Но я росла, а он все больше погружался в свои дела, и со временем наши короткие посиделки перед сном прекратились. Отец все чаще, проверив с утра наличие еды в холодильнике и быстренько решив насущные проблемы, забивался в свою часть комнаты к компу и больше не обращал внимания ни на что. Я уходила в школу, приходила обратно, отправлялась гулять, ела, читала, ложилась спать — он не обращал внимания. До сих пор помню его пустой взгляд, если я не успевала решить с утра какие-то возникшие у меня проблемы, вклинившись где-то между счетами на воду и набором заказа еды в супермаркете, а обращалась к нему в течение дня! «— А? Что?» — все, что я слышала от него, притом сопровождалось это хлопаньем глаз, будто только что проснувшегося или тяжелобольного человека, — на этих словах Селина всхлипнула и порывисто провела ладонями по щекам, вытирая пробежавшие слезы.
Видимо утверждение, что все эти события происходили давно и уже не очень-то ее волнуют, было не совсем верным. Но пересилив себя, она продолжила свой рассказ:
— Мне еще повезло. Моя компания на улице, в которую я попала, когда мы переехали, состояла из ребят, мечтающих вырваться с нижнего уровня. И мы, по крайней мере, неплохо учились. У нас не принято было грубо выражаться и увлекаться выпивкой или наркотой, как в других уличных компаниях. Где-то в это время… нет, чуть раньше, в нашем доме стали появляться папины друзья. Я помню их лет с десяти. Сначала они мне жутко мешали. Я, к тому моменту, уже не была маленьким ребенком, и в наличии имелся полный комплект качеств положенным мировоззрению подростка — мнительность, раздражительность, комплексы неполноценности. И два чужих мужика, которые прижились в нашей единственной комнате, меня, естественно, просто бесили. Мне неловко было ходить мимо них в туалетный отсек, зная, что мое журчание будет слышно. Спать ложилась в самой закрытой пижаме, страшась, что когда усну, высуну из-под одеяла голые руки или ноги. Да даже переодеваясь, мостилась так, чтоб меня точно не было видно из-за пластиковой перегородки, и залезала на стол, который стоял в самом углу моего закутка! — после этих слов девушка невесело рассмеялась.
— Впрочем, со временем я привыкла к ним, причем настолько, что перестала обращать на них какое-либо внимание, тем более что и вели они себя так же, как и отец.
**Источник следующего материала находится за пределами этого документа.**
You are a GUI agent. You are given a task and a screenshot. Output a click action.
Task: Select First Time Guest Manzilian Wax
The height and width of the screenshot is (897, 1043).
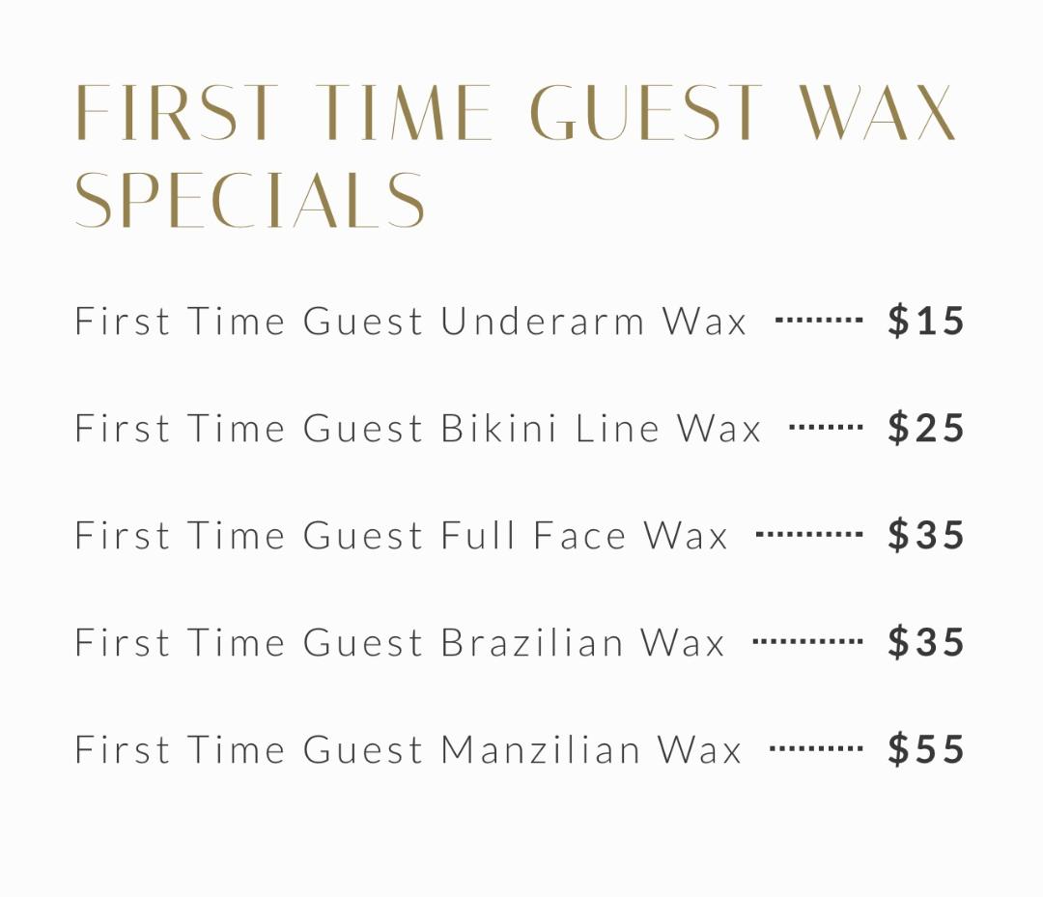point(408,749)
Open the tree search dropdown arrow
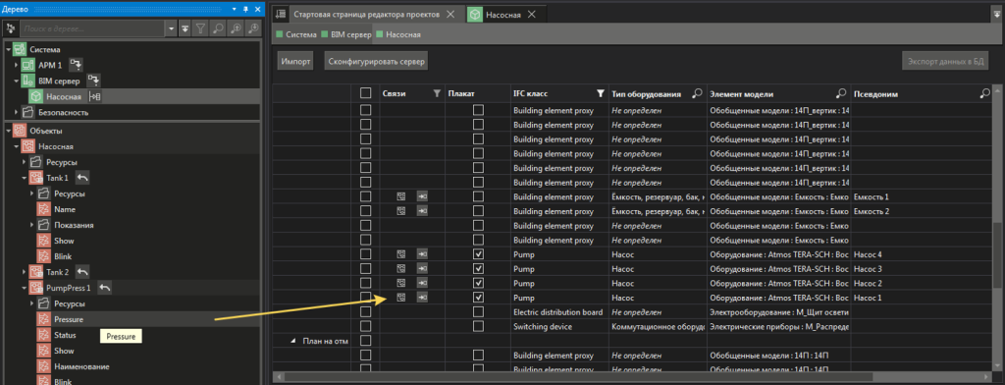Viewport: 1005px width, 385px height. [171, 28]
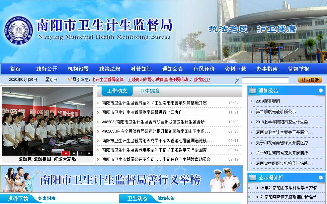The image size is (327, 204).
Task: Open the 资料下载 navigation menu
Action: pyautogui.click(x=236, y=69)
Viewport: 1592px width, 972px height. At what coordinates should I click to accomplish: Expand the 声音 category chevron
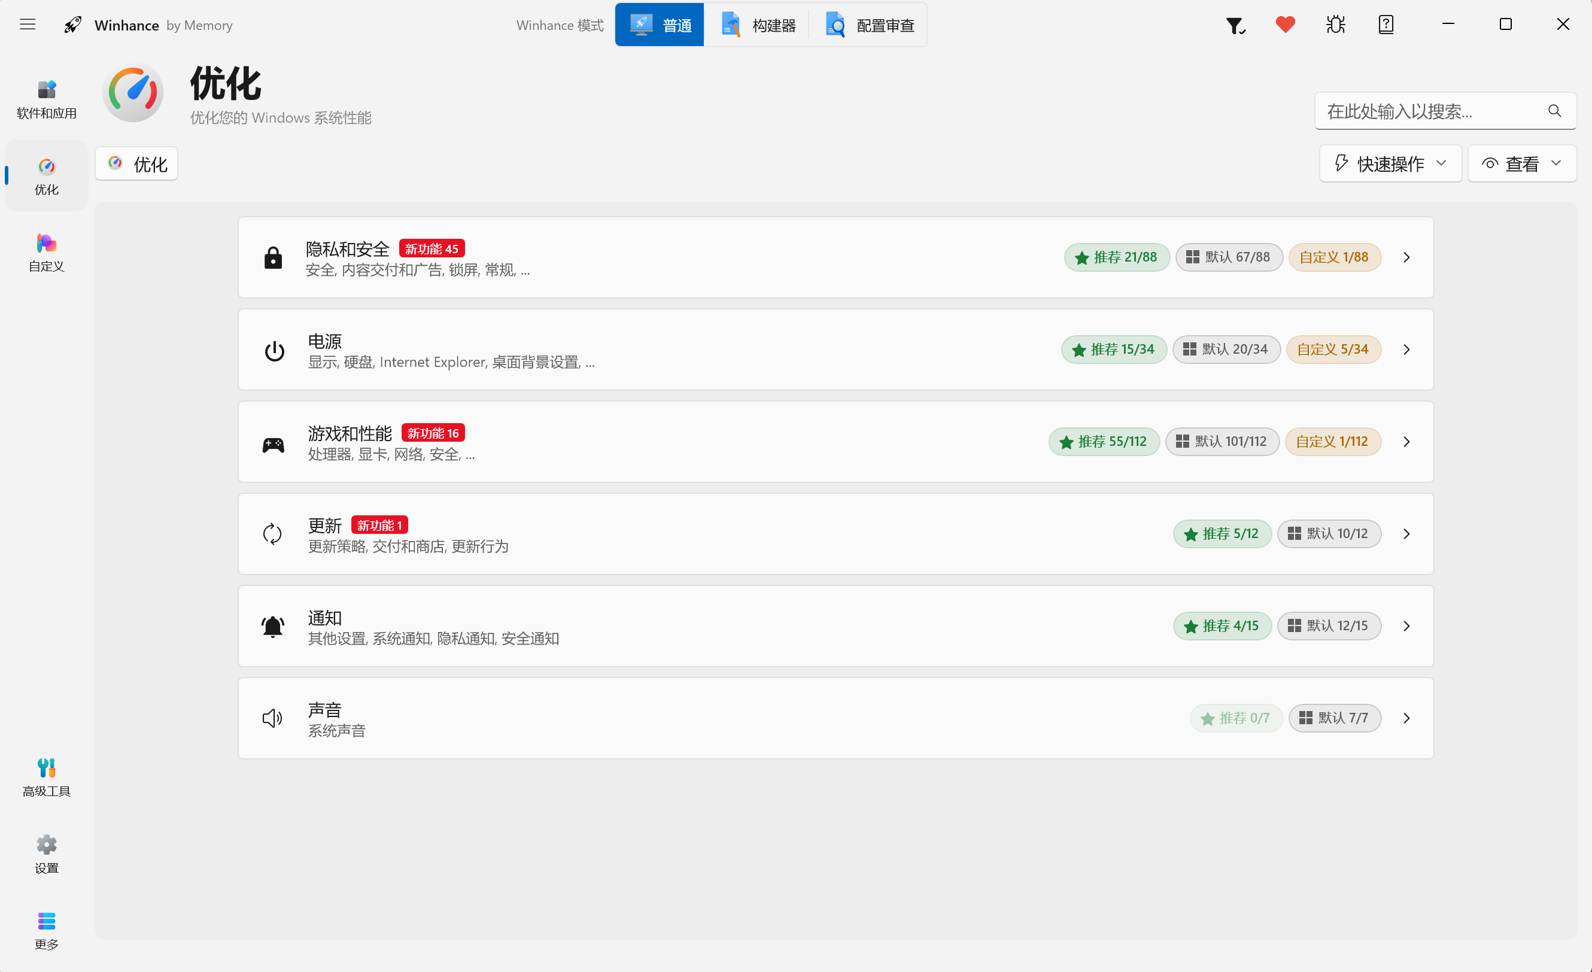click(x=1407, y=718)
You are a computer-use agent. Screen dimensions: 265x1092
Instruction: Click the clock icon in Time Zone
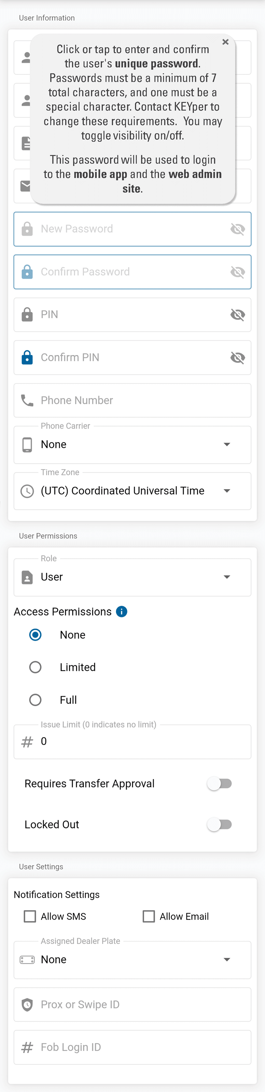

Просто стала воспринимать их — как три приставки к компу. Один из них, правда, симпатичный такой был, подвижный, всегда возился с какими-то детальками, кажется, его звали Эндрю. Он, видимо, жалел меня. Я слышала несколько раз, как он потихоньку выговаривает отцу, что тот не интересуется моей учебой. Да, еще когда я была помладше, он роботов движущихся из всего подряд для меня собирал. Второго, Джеда, я, пока не перестала обращать на них внимание, боялась, хотя ничего плохого он мне не делал, и даже не разговаривал толком со мной. Но у него были настолько жуткие черные глаза, а их взгляд холодный и колючий, что они даже снились мне в кошмарах. Да и лицо у него было… — Селина подняла ладони и резко поводила ими вдоль своих щек и лба, пытаясь, видимо, показать каким оно было:
— Как будто рубленое — резкими углами. А сам он был очень крупный, хоть ростом и не выше отца, но такой… квадратный, с толстой шеей, с мощными плечами. Этот Джед бывал у нас чуть реже того первого, иногда приходил с синяками и ссадинами. За компом сидел мало, чаще к нему что-то прикрепляли, какие-то пластины и проводки. И в своем полудетском воображении его чертами я наделяла монстра Франкенштейна, про которого тогда читала, — глубоко вздохнув, и как бы переключившись с одной мысли на другую, девушка продолжила:
— Вот таким было мое детство, а в восемнадцать я влюбилась. На тот момент я окончила школу, и поступила в экстернат универа, собственно, как и вся наша компания. Мы были воодушевлены первыми успехами во «взрослой» жизни, строили планы. Вот в такое радостное для нас время к нам в компанию попал новенький мальчик. И живя на позитиве тех дней я, конечно же, не могла в него не влюбиться. Не буду рассказывать тебе подробно о дальнейших двух годах, скажу только, что возлюбленный мой, — Сэлл досадливо усмехнулась, — оказался полным уродом! Но это я сейчас так говорю, а тогда просто… умирала изо дня в день, мучаясь сначала, от горячей любви к нему, затем от ревности, а потом от злости и разочарования. Я до сих пор не могу понять, как человек говорящий о любви, может так поступать! — при этих словах в голос девушки опять вернулась злость.